Dreams, Talents, Passions and Risk

Money Bag

Take a moment to simply dream….

Imagine that you’ve bought a Powerball ticket and that you’re sitting at home watching the balls bounce around in the machine; and, when the numbers come out, you realize that you’ve won! Imagine yourself as the recipient of millions and millions of dollars – perhaps more money than you can even imagine.

What would you do with it?

You could risk your millions in the stock market, or you could buy an ordinary CD. You could do something that may or may not work, or you could stuff the money into your mattress. That’s what this week’s message, “Dreams, Talents, Passions and Risk”, is all about.

Jesus once told a story about a rich man who entrusted money into the hands of servants and who, then, went away on a journey. Two of the servants doubled the money that they were given through wise investments. But the other servant was paralyzed by fear when he received the money, and he simply buried the money in the ground to keep it safe.

So, let me ask you a question….

If I asked you to stand-up and to tell all of your friends about your greatest gift or talent, what would you tell them about?

If I asked you to stand-up and to tell all of your friends about the greatest gift or talent that you’ve been given, what would you say?

You see, that’s your million dollars. Some people are musicians and others can teach. Still others are skilled craftsmen who can properly maintain property, and yet others have the self-discipline to own their own business. Some people are great bakers. Some people are known for their generous financial support of worthy causes. Some people can step up to the plate and offer leadership skills to churches and organizations. Still others are able to handle “little details” that easily slip between the cracks when people get busy.

The story that Jesus tells in Matthew 25:14-30 is a story about trustworthiness. The point of the story is NOT that some people have more talents and abilities and gifts than other people – even though that might be true. The point of the story is NOT that some people have more resources to bring to the table than others – even though that might be true.

What Jesus wants us to see is that the greatest risk is NOT found in boldly investing and risking everything. The greatest risk is NOT encountered when we “put it all on the line” and “step-out in faith.” The greatest risk is encountered when we never get to the point in life (or in ministry) where we care enough about something to invest ourselves in deep and passionate ways. In this story, Jesus tells us that trustworthiness is often lived-into by those who become driven and who are passionate enough to invest everything they have – lock, stock, and barrel.

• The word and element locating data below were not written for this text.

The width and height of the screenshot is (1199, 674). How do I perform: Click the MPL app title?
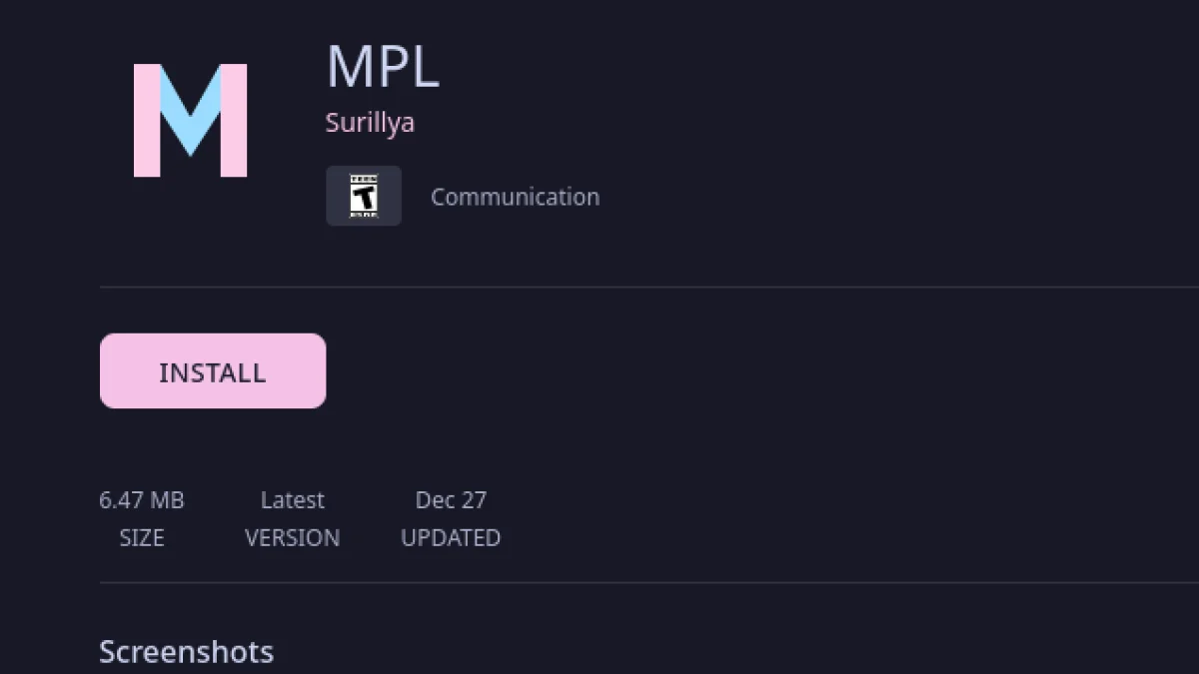pyautogui.click(x=383, y=70)
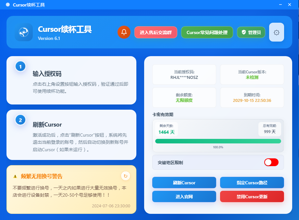
Task: Click the 管理员 shield button
Action: pyautogui.click(x=251, y=32)
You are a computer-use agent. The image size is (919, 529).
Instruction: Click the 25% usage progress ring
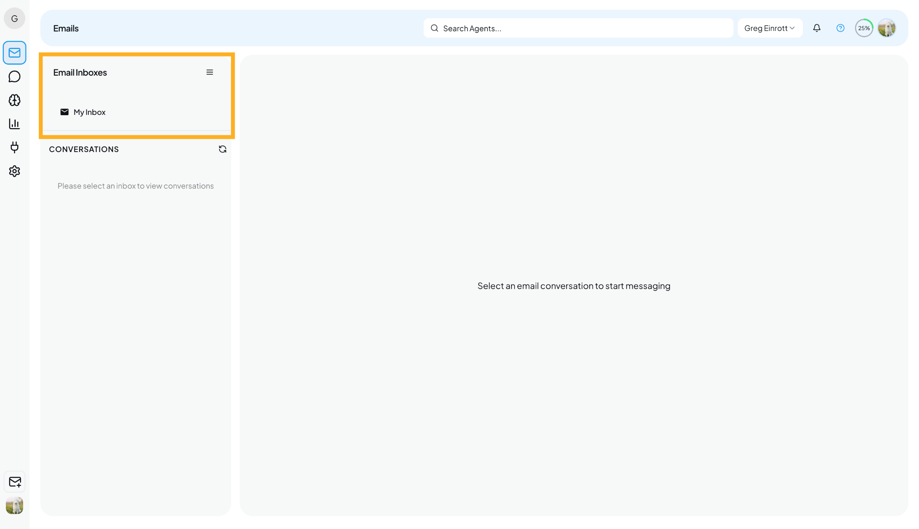[x=864, y=28]
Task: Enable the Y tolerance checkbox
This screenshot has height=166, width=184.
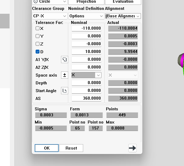Action: 38,36
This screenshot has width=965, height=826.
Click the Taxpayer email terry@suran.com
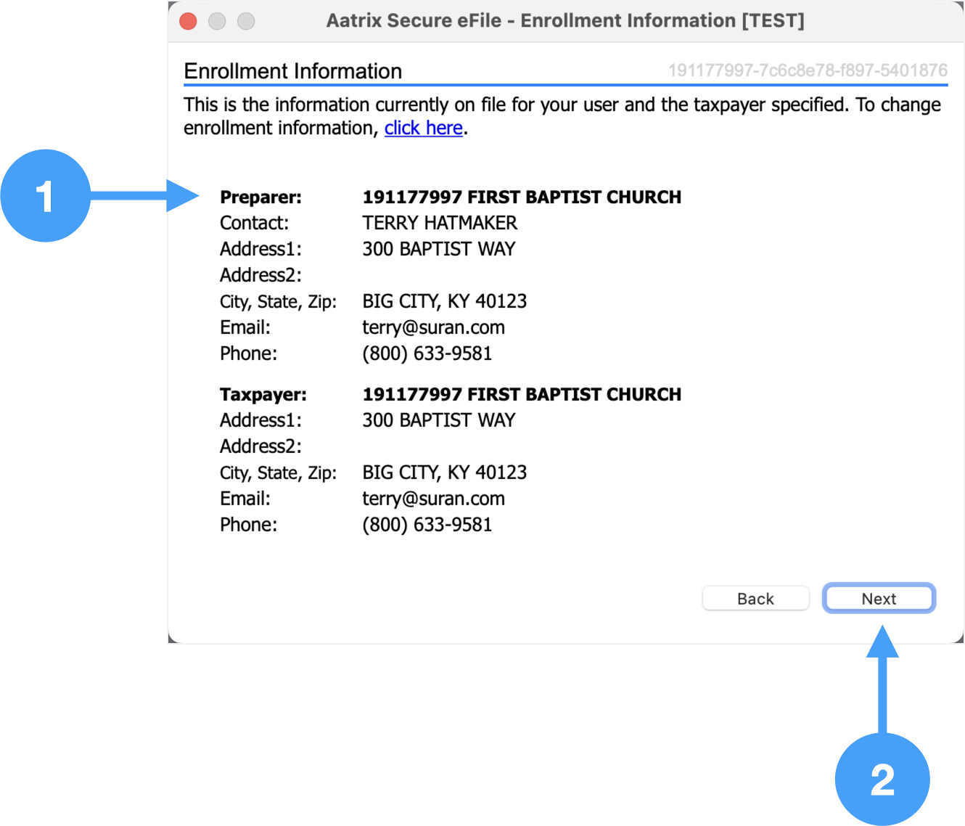pyautogui.click(x=433, y=499)
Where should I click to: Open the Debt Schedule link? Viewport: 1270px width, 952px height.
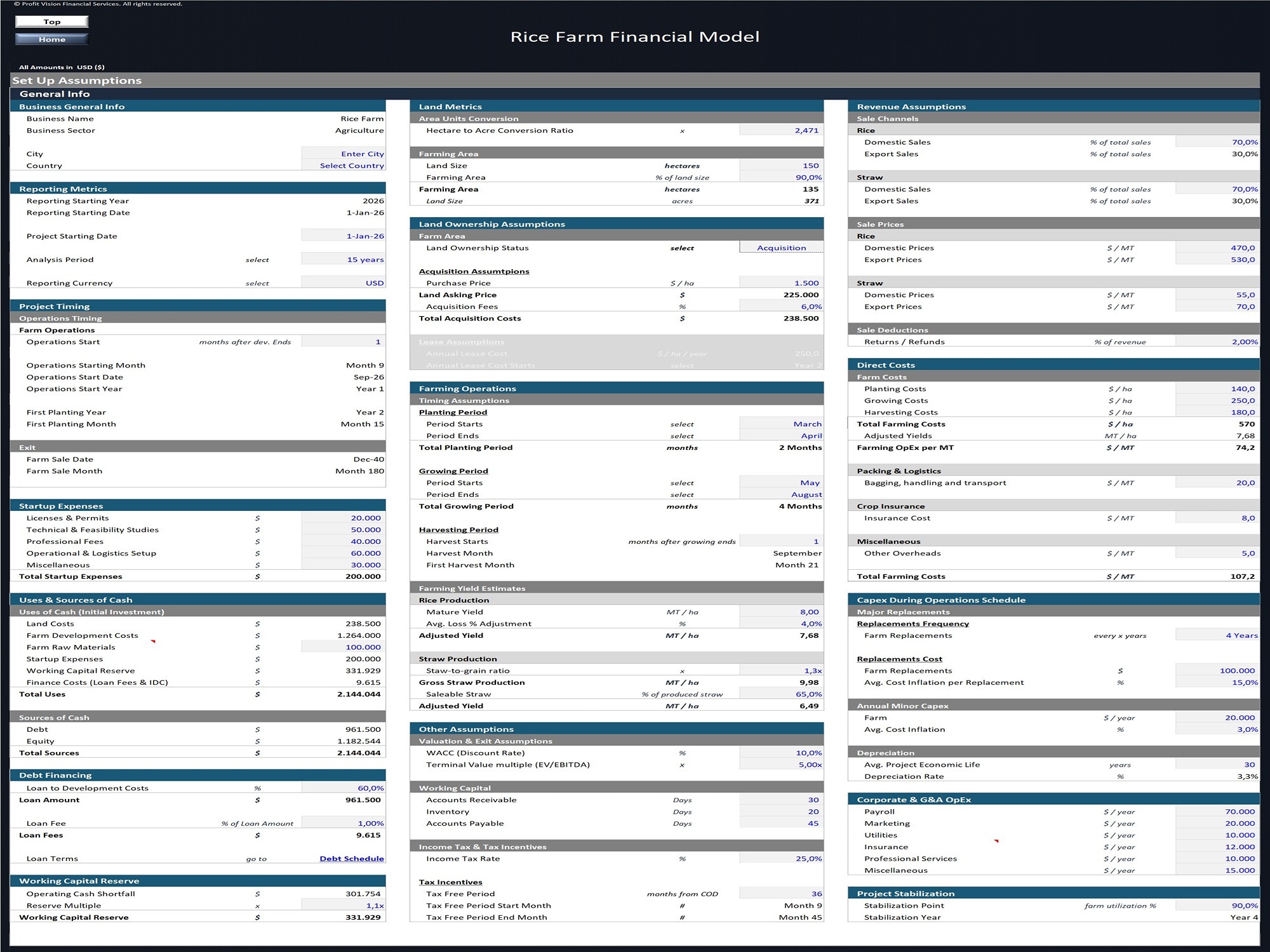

What are you passionate about? What kinds of things excite you, and would drive you to invest your God-given gifts and talents with excitement and passion and energy? What hopes and dreams do you have? If you had millions and millions of dollars to distribute, what would you do with your money?

I end this week’s message, “Dreams, Talents, Passions and Risk”, with a metaphor that’s meant to challenge and push you. How would you live your life differently if you knew that the greatest risk of all is dying with your toys still left in your bag? How would you live your life differently if you knew that, one day, you would be left thinking about what you could have done differently in life – if you had been willing to “take a chance” and to trust God enough to use you to change the world?

That’s the challenge of trustworthiness. That’s why we all need to struggle, and to learn how to navigate through lives that are filled with “Dreams, Talents, Passions and Risk”.